When the tail of the round steel breaks away from the No. 1 hot inspection, the PLC calculates the tail cutting condition of the No. 1 flying shears according to the set tail cutting length, and when the tail cutting condition of the No. 1 flying shears is met, a tail cutting instruction is triggered, and the No. 1 flying shears perform tail cutting action; the tail cutting condition of the No. 1 flying shears is that the tail cutting value of the No. 1 flying shears which are sequentially accumulated is more than or equal to the tail cutting set value of the No. 1 flying shears; the tail cutting value of the No. 1 flying shear is the linear speed multiplied by 0.98 multiplied by 0.01 of the subsequent rolling mill of the No. 1 flying shear, and the tail cutting value is accumulated once every 10 milliseconds; the tail cutting set value of the No. 1 flying shear is the tail cutting length compensation of the No. 1 flying shear, which is the distance from the No. 1 hot detection to the center of the No. 1 flying shear;

2. A tapping cadence control method according to claim 1, characterized in that: when the head of the round steel reaches the 2# thermal inspection, the 2# flying shears are in a head cutting state, the PLC calculates the head cutting conditions of the 2# flying shears according to the set head cutting length, and when the head cutting conditions of the 2# flying shears are met, the head cutting instructions are triggered, and the 2# flying shears perform head cutting actions.
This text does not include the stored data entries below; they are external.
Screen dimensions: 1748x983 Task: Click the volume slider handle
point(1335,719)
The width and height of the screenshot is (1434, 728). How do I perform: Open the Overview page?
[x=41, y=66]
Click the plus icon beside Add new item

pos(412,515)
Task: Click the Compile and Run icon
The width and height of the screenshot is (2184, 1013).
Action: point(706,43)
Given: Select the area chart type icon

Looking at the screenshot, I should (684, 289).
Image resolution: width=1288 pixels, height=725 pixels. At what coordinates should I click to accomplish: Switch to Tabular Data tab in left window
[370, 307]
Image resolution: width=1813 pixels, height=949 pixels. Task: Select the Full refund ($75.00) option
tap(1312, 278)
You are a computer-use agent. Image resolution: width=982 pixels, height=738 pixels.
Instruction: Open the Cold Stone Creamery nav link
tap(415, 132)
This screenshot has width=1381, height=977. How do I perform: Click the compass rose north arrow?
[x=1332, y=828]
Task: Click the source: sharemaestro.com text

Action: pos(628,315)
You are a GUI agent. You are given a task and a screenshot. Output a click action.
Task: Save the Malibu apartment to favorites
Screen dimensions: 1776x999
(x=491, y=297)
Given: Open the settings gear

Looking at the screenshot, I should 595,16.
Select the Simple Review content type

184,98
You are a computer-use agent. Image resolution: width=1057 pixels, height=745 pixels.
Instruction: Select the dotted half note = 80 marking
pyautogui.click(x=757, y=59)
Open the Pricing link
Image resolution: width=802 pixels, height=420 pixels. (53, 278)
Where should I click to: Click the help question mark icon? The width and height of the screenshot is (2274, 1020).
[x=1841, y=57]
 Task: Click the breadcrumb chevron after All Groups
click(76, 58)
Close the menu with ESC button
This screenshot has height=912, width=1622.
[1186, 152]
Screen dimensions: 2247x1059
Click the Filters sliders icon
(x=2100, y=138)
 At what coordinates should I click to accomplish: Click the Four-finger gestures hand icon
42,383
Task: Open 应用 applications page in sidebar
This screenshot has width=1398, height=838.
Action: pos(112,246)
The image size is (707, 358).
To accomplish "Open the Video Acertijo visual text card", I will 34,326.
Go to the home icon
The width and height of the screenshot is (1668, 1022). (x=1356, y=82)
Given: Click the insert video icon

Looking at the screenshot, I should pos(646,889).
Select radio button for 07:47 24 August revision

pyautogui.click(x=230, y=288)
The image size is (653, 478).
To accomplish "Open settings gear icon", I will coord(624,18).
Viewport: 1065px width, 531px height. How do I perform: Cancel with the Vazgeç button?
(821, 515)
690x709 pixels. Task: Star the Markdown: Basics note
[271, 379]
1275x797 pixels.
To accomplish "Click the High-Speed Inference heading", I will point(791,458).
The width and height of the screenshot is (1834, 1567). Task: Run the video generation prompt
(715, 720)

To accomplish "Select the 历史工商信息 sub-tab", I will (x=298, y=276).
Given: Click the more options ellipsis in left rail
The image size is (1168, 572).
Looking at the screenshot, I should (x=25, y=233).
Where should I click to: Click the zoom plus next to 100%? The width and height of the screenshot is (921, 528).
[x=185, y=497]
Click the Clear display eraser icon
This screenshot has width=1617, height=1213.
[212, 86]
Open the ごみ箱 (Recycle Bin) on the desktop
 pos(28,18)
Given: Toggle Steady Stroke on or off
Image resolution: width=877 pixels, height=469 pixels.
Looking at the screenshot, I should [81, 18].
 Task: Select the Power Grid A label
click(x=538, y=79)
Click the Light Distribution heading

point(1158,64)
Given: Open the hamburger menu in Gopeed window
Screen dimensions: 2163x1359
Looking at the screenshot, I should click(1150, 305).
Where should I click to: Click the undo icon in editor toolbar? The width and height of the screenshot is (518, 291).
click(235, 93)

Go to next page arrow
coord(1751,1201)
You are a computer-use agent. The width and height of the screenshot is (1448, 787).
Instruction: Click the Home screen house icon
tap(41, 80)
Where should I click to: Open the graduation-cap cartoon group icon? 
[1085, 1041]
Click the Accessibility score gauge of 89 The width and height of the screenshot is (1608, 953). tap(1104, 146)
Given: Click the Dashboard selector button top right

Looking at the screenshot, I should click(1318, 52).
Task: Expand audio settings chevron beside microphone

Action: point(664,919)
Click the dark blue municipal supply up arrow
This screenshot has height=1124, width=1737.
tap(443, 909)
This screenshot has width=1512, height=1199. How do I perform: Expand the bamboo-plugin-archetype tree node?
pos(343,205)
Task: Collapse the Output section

3. A tapping cadence control method according to claim 2, characterized in that: the head cutting condition of the No. 2 flying shears is that the head cutting value of the No. 2 flying shears which are sequentially accumulated is more than or equal to the head cutting set value of the No. 2 flying shears; wherein, the value of the crop head of the No. 2 flying shear is the linear speed of the former rolling mill of the No. 2 flying shear multiplied by 1.02 multiplied by 0.01, and accumulated once every 10 milliseconds; the set value of the head cutting set value of the No. 2 flying shears is the center distance between the outlet of the rolling mill of the previous frame of the No. 2 flying shears and the set head cutting length-2 head cutting length compensation of the No. 2 flying shears.

4. A tapping cadence control method according to claim 1, characterized in that: when the tail of the round steel breaks away from the No.2 hot inspection, the No.2 flying shears are in a tail cutting state, the PLC calculates tail cutting conditions of the No.2 flying shears according to the set tail cutting length, and when the tail cutting conditions of the No.2 flying shears are met, a tail cutting instruction is triggered, and the No.2 flying shears perform tail cutting action.

5. A tapping cadence control method according to claim 4, wherein: the tail cutting condition of the No. 2 flying shears is that the tail cutting value of the No. 2 flying shears which are sequentially accumulated is more than or equal to the tail cutting set value of the No. 2 flying shears; the tail cutting value of the No. 2 flying shears is the linear speed multiplied by 0.98 multiplied by 0.01 of the next rolling mill of the No. 2 flying shears, and the tail cutting value is accumulated once every 10 milliseconds; the tail cutting set value of the No. 2 flying shears is the tail cutting length compensation of the No. 2 flying shears, which is the distance from the No. 2 hot detection to the center of the No. 2 flying shears.